Manipulation of reciprocal salt bridges at the heterodimerization interface alters the dimerization properties of mouse RXRalpha and PPARgamma1.

Heterodimerization with RXR is essential for the high-affinity specific binding of multiple nuclear receptors to their cognate DNA sequences. NR dimerization is a two-step process, initiated in solution by interaction between amino acid residues with helices 9 and 10 of the ligand binding domains of RXR and its NR partners. Studies of the orphan nuclear receptor HNF4alpha, which forms homodimers exclusively, have indicated that two charged residues in this region, HNF4alpha(K300) and HNF4alpha(E327), are key mediators of dimerization. We have analyzed the contribution of the homologous residues in RXRalpha (RXRalpha(E395), RXRalpha(K422)) and PPARgamma (PPARgamma(E405), PPARgamma(K432)) to the formation of the RXRalpha-PPARgamma heterodimer.
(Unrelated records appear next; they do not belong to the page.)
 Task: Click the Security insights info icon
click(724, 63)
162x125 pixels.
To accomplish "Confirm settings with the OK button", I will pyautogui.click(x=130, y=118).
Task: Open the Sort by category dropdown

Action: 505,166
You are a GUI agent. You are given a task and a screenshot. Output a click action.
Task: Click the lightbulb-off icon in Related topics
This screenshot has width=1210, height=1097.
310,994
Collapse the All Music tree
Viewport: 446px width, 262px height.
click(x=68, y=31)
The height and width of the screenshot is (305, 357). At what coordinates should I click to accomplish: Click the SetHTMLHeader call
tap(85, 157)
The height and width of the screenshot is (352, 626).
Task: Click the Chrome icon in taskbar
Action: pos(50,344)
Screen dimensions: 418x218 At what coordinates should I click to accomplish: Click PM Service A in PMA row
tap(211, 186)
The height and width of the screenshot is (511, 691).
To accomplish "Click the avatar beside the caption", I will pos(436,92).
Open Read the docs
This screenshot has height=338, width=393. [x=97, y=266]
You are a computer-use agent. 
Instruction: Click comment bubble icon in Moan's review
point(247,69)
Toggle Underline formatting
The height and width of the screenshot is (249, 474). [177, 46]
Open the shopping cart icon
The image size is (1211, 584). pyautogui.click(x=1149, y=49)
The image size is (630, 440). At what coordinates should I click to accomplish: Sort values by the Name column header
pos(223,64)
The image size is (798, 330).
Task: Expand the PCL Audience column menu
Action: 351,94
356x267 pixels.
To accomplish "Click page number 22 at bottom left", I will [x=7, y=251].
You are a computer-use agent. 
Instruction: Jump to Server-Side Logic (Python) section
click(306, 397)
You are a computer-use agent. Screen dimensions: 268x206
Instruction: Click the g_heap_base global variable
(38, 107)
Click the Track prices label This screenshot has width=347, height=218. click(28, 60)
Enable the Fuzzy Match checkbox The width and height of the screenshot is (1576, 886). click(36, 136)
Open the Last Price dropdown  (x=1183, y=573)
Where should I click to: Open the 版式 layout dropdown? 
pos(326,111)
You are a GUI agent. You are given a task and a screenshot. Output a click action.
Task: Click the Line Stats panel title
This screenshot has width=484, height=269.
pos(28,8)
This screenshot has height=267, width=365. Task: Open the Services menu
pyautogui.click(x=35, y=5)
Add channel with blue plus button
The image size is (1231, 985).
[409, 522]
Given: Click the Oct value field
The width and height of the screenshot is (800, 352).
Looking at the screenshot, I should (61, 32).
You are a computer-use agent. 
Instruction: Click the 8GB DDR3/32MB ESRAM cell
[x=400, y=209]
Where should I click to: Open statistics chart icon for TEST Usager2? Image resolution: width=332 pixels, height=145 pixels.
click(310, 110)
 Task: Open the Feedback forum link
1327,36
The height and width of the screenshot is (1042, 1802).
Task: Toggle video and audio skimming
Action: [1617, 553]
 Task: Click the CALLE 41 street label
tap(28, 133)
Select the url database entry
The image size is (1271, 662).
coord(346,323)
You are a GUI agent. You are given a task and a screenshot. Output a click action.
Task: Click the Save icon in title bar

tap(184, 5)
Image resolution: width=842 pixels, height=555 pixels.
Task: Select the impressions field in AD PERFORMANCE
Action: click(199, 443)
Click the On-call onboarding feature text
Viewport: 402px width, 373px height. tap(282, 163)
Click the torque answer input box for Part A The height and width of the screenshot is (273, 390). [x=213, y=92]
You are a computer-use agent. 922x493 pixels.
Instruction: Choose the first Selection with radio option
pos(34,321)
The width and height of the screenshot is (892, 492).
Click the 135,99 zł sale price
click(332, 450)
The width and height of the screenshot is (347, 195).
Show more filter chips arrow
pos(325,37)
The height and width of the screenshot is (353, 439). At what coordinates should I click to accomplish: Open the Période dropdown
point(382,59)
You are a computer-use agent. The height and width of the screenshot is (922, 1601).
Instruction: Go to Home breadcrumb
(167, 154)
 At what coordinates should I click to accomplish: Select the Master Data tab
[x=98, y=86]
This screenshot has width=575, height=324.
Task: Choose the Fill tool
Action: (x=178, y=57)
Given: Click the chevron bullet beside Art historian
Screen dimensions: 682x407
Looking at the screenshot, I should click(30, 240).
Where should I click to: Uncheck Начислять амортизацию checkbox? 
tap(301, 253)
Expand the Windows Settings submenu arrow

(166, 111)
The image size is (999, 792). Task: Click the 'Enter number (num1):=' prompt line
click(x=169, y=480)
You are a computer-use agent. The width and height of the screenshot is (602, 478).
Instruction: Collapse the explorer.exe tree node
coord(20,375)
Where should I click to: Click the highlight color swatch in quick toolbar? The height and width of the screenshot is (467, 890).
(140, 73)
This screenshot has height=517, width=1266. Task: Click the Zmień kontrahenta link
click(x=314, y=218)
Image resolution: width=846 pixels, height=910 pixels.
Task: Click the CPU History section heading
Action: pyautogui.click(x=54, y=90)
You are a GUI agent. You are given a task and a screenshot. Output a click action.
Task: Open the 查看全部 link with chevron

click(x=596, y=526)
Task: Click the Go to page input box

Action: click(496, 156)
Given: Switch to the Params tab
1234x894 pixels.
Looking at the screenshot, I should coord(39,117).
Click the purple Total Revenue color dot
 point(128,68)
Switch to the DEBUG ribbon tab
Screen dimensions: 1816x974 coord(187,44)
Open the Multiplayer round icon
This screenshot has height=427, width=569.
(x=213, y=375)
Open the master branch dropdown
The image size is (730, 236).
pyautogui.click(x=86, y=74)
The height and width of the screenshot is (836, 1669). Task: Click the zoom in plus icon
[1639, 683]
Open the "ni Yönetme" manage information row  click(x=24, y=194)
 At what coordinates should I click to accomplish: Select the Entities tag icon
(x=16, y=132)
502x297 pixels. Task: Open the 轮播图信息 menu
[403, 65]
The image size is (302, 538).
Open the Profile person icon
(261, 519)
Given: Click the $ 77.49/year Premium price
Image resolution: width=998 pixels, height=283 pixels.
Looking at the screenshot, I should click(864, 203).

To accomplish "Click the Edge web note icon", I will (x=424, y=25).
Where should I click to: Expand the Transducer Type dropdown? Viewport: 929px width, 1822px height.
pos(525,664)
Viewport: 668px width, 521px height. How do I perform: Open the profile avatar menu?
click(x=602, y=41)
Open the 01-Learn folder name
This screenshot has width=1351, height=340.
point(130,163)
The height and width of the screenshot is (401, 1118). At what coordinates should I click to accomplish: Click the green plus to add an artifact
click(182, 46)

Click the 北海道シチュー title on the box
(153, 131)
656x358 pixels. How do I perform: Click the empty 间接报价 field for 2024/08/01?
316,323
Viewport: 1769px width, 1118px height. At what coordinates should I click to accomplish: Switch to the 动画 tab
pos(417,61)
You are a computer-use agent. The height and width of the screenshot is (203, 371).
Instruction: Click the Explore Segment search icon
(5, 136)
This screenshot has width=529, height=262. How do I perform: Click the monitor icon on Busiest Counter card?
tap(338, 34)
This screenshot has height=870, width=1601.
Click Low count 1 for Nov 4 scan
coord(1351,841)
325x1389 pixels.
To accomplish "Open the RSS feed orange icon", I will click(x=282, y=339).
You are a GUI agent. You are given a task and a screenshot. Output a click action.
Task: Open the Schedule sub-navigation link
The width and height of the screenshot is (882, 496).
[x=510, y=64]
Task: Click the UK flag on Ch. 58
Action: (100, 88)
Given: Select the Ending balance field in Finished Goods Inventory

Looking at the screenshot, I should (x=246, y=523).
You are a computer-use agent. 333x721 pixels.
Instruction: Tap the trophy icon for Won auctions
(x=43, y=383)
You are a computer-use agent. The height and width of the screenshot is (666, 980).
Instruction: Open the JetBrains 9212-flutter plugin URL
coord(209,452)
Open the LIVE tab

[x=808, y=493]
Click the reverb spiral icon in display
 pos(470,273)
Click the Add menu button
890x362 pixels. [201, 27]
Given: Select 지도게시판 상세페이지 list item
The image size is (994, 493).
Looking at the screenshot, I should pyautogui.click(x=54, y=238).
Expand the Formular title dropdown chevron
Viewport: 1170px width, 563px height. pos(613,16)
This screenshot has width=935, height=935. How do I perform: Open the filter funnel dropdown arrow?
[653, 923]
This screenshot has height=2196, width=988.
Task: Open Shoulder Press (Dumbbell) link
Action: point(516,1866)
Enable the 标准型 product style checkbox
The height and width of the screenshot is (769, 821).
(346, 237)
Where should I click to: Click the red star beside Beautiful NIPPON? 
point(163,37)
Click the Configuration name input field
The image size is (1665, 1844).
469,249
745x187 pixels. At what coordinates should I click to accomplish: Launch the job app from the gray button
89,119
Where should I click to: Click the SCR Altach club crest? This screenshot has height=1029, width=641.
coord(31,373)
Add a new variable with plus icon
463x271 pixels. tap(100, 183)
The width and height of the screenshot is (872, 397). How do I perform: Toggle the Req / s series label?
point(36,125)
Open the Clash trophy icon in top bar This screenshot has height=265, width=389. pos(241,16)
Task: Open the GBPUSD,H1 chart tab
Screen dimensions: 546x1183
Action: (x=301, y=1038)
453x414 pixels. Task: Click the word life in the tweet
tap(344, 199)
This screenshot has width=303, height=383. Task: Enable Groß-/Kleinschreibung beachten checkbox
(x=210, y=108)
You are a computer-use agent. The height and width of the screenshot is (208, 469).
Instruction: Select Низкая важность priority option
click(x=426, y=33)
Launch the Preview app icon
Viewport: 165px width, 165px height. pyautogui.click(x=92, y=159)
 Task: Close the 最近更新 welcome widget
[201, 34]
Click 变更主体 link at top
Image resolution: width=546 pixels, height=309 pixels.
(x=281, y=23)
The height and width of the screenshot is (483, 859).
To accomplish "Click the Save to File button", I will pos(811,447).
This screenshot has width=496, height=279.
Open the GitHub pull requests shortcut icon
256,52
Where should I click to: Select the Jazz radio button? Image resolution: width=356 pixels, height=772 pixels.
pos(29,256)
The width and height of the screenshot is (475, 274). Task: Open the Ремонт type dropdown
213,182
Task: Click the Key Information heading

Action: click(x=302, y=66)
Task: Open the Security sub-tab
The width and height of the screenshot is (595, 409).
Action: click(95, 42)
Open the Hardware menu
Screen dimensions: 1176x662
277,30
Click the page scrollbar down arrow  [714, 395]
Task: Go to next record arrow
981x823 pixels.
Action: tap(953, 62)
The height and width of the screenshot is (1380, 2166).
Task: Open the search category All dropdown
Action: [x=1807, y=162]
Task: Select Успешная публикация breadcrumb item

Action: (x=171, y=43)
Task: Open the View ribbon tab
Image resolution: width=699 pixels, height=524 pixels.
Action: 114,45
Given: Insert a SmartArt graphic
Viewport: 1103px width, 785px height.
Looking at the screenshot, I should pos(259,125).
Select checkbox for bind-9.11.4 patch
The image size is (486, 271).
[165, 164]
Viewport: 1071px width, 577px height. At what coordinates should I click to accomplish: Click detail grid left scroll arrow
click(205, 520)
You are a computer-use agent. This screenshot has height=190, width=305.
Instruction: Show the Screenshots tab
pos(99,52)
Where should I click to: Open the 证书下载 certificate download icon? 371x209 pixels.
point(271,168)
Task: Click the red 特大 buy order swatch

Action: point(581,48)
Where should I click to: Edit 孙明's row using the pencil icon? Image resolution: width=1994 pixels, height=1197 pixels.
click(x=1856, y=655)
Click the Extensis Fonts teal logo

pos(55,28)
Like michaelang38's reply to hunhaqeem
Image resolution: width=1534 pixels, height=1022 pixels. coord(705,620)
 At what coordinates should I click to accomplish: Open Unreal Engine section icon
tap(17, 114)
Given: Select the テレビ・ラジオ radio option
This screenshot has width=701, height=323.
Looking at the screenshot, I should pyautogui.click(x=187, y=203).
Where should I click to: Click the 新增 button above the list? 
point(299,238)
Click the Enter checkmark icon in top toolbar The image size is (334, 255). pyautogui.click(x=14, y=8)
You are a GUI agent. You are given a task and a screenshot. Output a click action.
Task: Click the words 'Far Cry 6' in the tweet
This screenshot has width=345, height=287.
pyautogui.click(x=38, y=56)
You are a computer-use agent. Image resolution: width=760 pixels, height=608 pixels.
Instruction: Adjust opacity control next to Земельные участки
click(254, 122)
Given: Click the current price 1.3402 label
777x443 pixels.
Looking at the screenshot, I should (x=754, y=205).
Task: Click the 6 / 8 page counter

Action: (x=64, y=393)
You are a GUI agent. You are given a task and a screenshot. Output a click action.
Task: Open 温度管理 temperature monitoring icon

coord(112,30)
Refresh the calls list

Charge reversal mutants of RXRalpha (RXRalpha(E395K), RXRalpha(K422E)) and PPARgamma (PPARgamma(E405K), PPARgamma(K432E)) show impaired ability to form heterodimers with wild-type PPARgamma and RXRalpha, respectively. However, pairs of mutants with balanced charge changes, i.e., RXRalpha(E395K) with PPARgamma(K432E) and RXRalpha(K422E) with PPARgamma(E405K), are able to form dimers. Ligand response is preserved in the PPARgamma mutants, indicating the mutation does not result in major structural derangement of the protein. These results establish the importance of salt bridges between these residues in the heterodimerization of nuclear receptors, and offer a technical approach to generating functional NR mutants with directed heterodimerization specificity. Such mutants will be valuable tools in the genetic analysis of NR function.